---- Extracted records

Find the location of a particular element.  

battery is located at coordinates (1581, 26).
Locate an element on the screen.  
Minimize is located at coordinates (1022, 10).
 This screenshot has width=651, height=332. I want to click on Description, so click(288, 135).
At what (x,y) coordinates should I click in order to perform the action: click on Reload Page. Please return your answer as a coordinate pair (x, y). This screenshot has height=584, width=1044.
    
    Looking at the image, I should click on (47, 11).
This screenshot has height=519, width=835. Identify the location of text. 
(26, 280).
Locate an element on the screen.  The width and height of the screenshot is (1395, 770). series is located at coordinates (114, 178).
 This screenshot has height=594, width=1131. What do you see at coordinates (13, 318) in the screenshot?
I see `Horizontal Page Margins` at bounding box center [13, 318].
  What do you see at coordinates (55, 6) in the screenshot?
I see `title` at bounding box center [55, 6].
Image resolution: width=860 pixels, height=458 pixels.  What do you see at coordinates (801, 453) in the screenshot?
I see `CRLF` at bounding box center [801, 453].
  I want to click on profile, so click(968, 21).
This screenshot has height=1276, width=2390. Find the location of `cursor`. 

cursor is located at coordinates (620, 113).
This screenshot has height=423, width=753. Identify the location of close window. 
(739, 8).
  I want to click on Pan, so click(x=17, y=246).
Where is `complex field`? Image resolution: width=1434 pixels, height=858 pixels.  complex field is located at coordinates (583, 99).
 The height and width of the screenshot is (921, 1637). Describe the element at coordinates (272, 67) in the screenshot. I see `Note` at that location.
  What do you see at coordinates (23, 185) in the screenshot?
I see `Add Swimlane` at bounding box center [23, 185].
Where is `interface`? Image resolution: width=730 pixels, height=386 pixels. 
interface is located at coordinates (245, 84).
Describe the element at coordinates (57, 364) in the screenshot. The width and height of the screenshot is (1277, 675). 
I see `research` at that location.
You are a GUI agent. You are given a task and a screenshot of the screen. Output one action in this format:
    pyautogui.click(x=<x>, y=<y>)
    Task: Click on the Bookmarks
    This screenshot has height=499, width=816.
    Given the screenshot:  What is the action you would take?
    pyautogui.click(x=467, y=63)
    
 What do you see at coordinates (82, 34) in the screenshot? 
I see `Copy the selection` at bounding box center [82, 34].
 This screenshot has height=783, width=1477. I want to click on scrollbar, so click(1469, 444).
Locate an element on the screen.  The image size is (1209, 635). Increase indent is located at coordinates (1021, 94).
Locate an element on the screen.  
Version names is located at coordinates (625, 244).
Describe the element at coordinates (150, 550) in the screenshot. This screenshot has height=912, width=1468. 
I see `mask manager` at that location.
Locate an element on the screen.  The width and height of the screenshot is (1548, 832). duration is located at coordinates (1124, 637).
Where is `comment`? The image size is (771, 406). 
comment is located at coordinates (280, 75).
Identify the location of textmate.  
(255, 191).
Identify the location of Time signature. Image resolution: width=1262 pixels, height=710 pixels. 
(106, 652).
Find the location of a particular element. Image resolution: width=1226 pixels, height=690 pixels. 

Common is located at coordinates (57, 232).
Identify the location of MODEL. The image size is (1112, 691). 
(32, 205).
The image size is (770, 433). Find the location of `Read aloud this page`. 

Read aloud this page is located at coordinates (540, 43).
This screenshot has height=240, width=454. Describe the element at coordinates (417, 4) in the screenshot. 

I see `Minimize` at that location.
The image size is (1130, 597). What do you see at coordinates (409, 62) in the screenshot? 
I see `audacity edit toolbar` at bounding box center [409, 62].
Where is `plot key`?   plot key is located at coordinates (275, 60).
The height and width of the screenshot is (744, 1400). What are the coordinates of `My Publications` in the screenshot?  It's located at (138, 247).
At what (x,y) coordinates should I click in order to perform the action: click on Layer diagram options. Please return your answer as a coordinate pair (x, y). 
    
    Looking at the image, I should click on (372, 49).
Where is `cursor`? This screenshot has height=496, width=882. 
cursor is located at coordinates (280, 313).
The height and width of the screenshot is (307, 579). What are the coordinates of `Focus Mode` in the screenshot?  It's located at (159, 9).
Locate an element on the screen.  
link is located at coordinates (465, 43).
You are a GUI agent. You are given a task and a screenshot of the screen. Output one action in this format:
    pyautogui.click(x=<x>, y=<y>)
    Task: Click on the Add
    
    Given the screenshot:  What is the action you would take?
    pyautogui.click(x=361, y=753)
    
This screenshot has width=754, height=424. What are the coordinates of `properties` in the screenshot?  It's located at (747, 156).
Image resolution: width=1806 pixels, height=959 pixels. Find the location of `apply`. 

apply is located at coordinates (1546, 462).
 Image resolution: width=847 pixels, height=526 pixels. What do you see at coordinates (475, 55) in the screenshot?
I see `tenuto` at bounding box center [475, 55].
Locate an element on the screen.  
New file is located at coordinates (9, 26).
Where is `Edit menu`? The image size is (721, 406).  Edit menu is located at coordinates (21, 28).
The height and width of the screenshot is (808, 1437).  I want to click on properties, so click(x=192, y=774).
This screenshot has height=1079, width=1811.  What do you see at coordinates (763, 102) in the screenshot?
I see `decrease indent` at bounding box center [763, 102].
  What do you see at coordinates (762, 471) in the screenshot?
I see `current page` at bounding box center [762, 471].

--------

## The request
Lay out every line of the data entries above as a numbered list, omitting blank lines.

## Reply to the exercise
1. Find the location of a particular element.  
2. battery is located at coordinates (1581, 26).
3. Locate an element on the screen.  
4. Minimize is located at coordinates (1022, 10).
5.  This screenshot has width=651, height=332. I want to click on Description, so click(288, 135).
6. At what (x,y) coordinates should I click in order to perform the action: click on Reload Page. Please return your answer as a coordinate pair (x, y). This screenshot has height=584, width=1044.
7.     Looking at the image, I should click on (47, 11).
8. This screenshot has height=519, width=835. Identify the location of text. 
9. (26, 280).
10. Locate an element on the screen.  The width and height of the screenshot is (1395, 770). series is located at coordinates (114, 178).
11.  This screenshot has height=594, width=1131. What do you see at coordinates (13, 318) in the screenshot?
12. I see `Horizontal Page Margins` at bounding box center [13, 318].
13.   What do you see at coordinates (55, 6) in the screenshot?
14. I see `title` at bounding box center [55, 6].
15. Image resolution: width=860 pixels, height=458 pixels.  What do you see at coordinates (801, 453) in the screenshot?
16. I see `CRLF` at bounding box center [801, 453].
17.   I want to click on profile, so click(968, 21).
18. This screenshot has height=1276, width=2390. Find the location of `cursor`. 
19. cursor is located at coordinates (620, 113).
20. This screenshot has height=423, width=753. Identify the location of close window. 
21. (739, 8).
22.   I want to click on Pan, so click(x=17, y=246).
23. Where is `complex field`? Image resolution: width=1434 pixels, height=858 pixels.  complex field is located at coordinates (583, 99).
24.  The height and width of the screenshot is (921, 1637). Describe the element at coordinates (272, 67) in the screenshot. I see `Note` at that location.
25.   What do you see at coordinates (23, 185) in the screenshot?
26. I see `Add Swimlane` at bounding box center [23, 185].
27. Where is `interface`? Image resolution: width=730 pixels, height=386 pixels. 
28. interface is located at coordinates (245, 84).
29. Describe the element at coordinates (57, 364) in the screenshot. The width and height of the screenshot is (1277, 675). 
30. I see `research` at that location.
31. You are a GUI agent. You are given a task and a screenshot of the screen. Output one action in this format:
32.     pyautogui.click(x=<x>, y=<y>)
33.     Task: Click on the Bookmarks
34.     This screenshot has height=499, width=816.
35.     Given the screenshot:  What is the action you would take?
36.     pyautogui.click(x=467, y=63)
37.  What do you see at coordinates (82, 34) in the screenshot? 
38. I see `Copy the selection` at bounding box center [82, 34].
39.  This screenshot has height=783, width=1477. I want to click on scrollbar, so click(1469, 444).
40. Locate an element on the screen.  The image size is (1209, 635). Increase indent is located at coordinates (1021, 94).
41. Locate an element on the screen.  
42. Version names is located at coordinates (625, 244).
43. Describe the element at coordinates (150, 550) in the screenshot. This screenshot has height=912, width=1468. 
44. I see `mask manager` at that location.
45. Locate an element on the screen.  The width and height of the screenshot is (1548, 832). duration is located at coordinates (1124, 637).
46. Where is `comment`? The image size is (771, 406). 
47. comment is located at coordinates (280, 75).
48. Identify the location of textmate.  
49. (255, 191).
50. Identify the location of Time signature. Image resolution: width=1262 pixels, height=710 pixels. 
51. (106, 652).
52. Find the location of a particular element. Image resolution: width=1226 pixels, height=690 pixels. 
53. Common is located at coordinates (57, 232).
54. Identify the location of MODEL. The image size is (1112, 691). 
55. (32, 205).
56. The image size is (770, 433). Find the location of `Read aloud this page`. 
57. Read aloud this page is located at coordinates (540, 43).
58. This screenshot has height=240, width=454. Describe the element at coordinates (417, 4) in the screenshot. 
59. I see `Minimize` at that location.
60. The image size is (1130, 597). What do you see at coordinates (409, 62) in the screenshot? 
61. I see `audacity edit toolbar` at bounding box center [409, 62].
62. Where is `plot key`?   plot key is located at coordinates (275, 60).
63. The height and width of the screenshot is (744, 1400). What are the coordinates of `My Publications` in the screenshot?  It's located at (138, 247).
64. At what (x,y) coordinates should I click in order to perform the action: click on Layer diagram options. Please return your answer as a coordinate pair (x, y). 
65.     Looking at the image, I should click on (372, 49).
66. Where is `cursor`? This screenshot has height=496, width=882. 
67. cursor is located at coordinates (280, 313).
68. The height and width of the screenshot is (307, 579). What are the coordinates of `Focus Mode` in the screenshot?  It's located at (159, 9).
69. Locate an element on the screen.  
70. link is located at coordinates (465, 43).
71. You are a GUI agent. You are given a task and a screenshot of the screen. Output one action in this format:
72.     pyautogui.click(x=<x>, y=<y>)
73.     Task: Click on the Add
74.     Given the screenshot:  What is the action you would take?
75.     pyautogui.click(x=361, y=753)
76. This screenshot has width=754, height=424. What are the coordinates of `properties` in the screenshot?  It's located at (747, 156).
77. Image resolution: width=1806 pixels, height=959 pixels. Find the location of `apply`. 
78. apply is located at coordinates (1546, 462).
79.  Image resolution: width=847 pixels, height=526 pixels. What do you see at coordinates (475, 55) in the screenshot?
80. I see `tenuto` at bounding box center [475, 55].
81. Locate an element on the screen.  
82. New file is located at coordinates (9, 26).
83. Where is `Edit menu`? The image size is (721, 406).  Edit menu is located at coordinates (21, 28).
84. The height and width of the screenshot is (808, 1437).  I want to click on properties, so click(x=192, y=774).
85. This screenshot has height=1079, width=1811.  What do you see at coordinates (763, 102) in the screenshot?
86. I see `decrease indent` at bounding box center [763, 102].
87.   What do you see at coordinates (762, 471) in the screenshot?
88. I see `current page` at bounding box center [762, 471].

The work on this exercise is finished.